Art installation will advocate for homeless teens

Community Action collected 39 of the 250 backpacks needed for the Beacon project. “It’s pretty impressive… considering our small student body,” junior Olivia Carry said.

Imagine that 250 backpacks line the street, each representing a Minnesotan youth without a home. Some of the luckier homeless teens are able to stay at a shelter, such as one of the Beacon Interfaith Housing Collaborative shelters, which has been working with St. Paul Academy and Summit School’s Community Action and Service student group to raise awareness about this issue by collecting these backpacks.

The task was harder than anticipated, as many students didn’t turn in backpacks. One popular reason for not turning them in was that people tend to use the same backpack year after year, “I’ve had the same backpack since kindergarten,” sophomore Maren Findlay said. “No extras.”

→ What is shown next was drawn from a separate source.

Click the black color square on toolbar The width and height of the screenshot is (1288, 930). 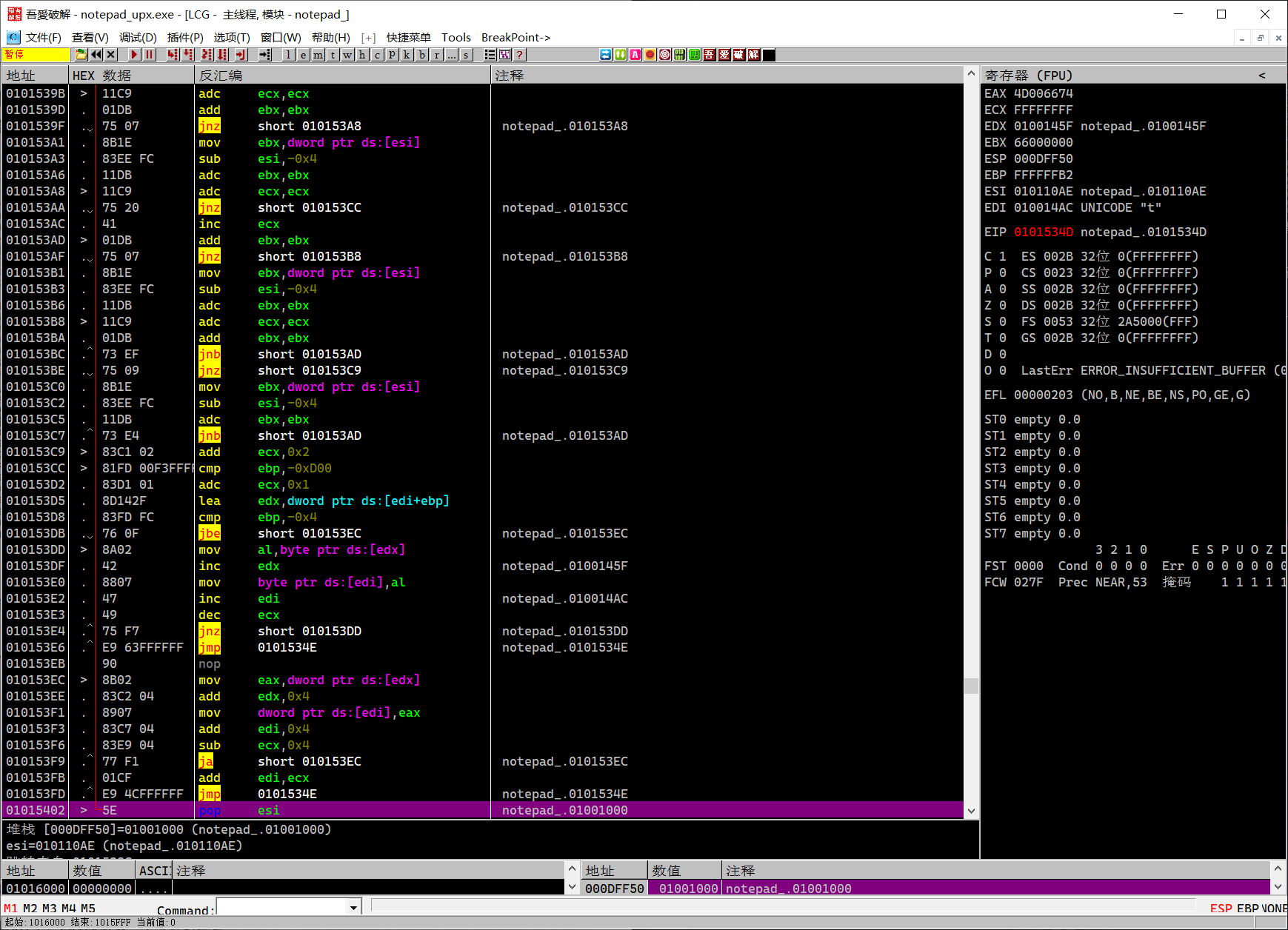coord(769,55)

Other students had negative opinions about the idea, believing that money would be more useful to these homeless people than awareness.

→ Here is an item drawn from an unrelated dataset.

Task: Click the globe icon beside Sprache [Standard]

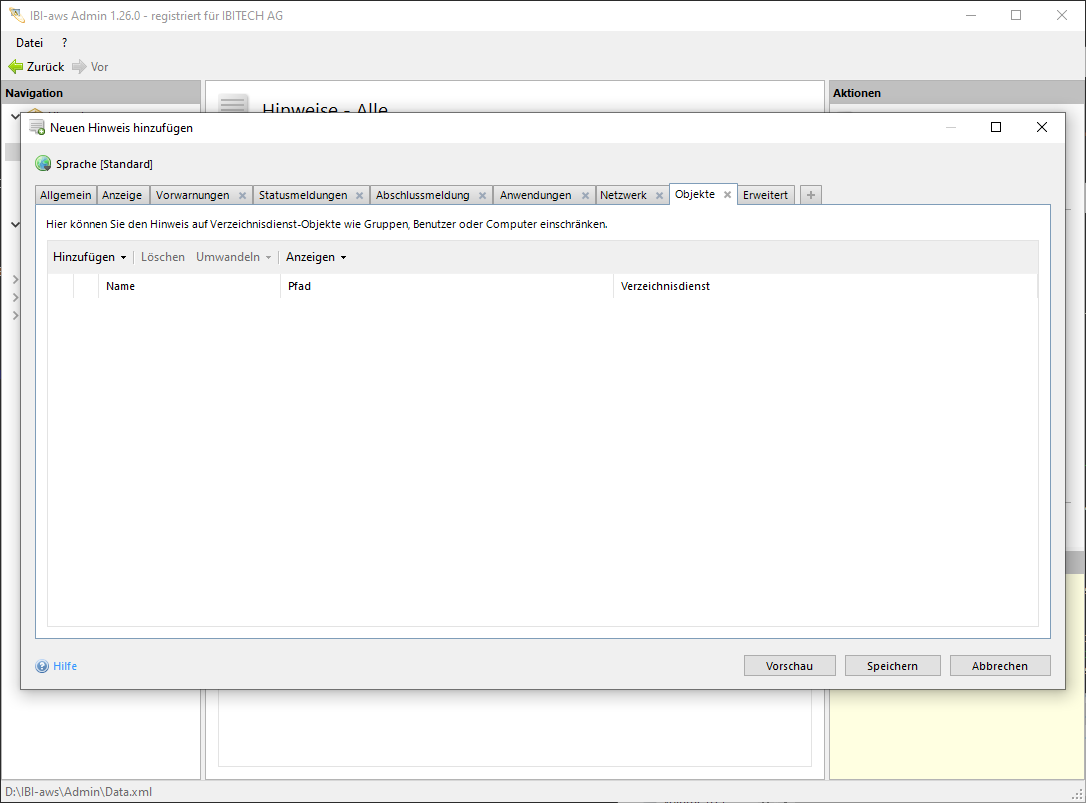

This negativity was compounded by Community Action asking for backpacks in any condition, meaning many of the backpacks collected won’t be donated after being lined up unless they are in good condition.

This made it impossible for Community Action to collect all the 250 backpacks, receiving 39. The Beacon Interfaith Housing Collaborative also reached out to other sources for donations, going to local private schools including Highland Catholic School and Nativity of Our Lord Catholic School.

The Beacon Interfaith Housing Collaborative is determined to accomplish the task. “We are collecting backpacks to raise awareness… if we can raise awareness, we can get support,” Jenny Mason, a congregational partnership organizer at Beacon, said.

Sophomore Vanessa Miller, who donated four backpacks to the cause, agrees that homelessness is an important issue to work on: “I feel like it’s something that people need to know about,” Miller said.

If all goes according to plan, the 250 backpacks will be lined up on Summit Avenue in St. Paul sometime this October. Beacon is now also looking into creating some guerrilla art installations by putting backpacks at famous Minnesota landmarks for just an hour or so at each location.

Guerrilla art is a means for an artist to convey a message using something often more complex than traditional graffiti, such as sculptures, projections, and now maybe backpacks.

Their plans are ambitious, but even if the organization is only able to collect 50 backpacks, Mason is sure that Beacon will “still find a way to make it carry an impact.”

“I wish that people at SPA had gotten more involved,” junior Olivia Carry, member of Community Action said, “but I think it’s pretty impressive that we got a whole 39 backpacks considering our small student body.”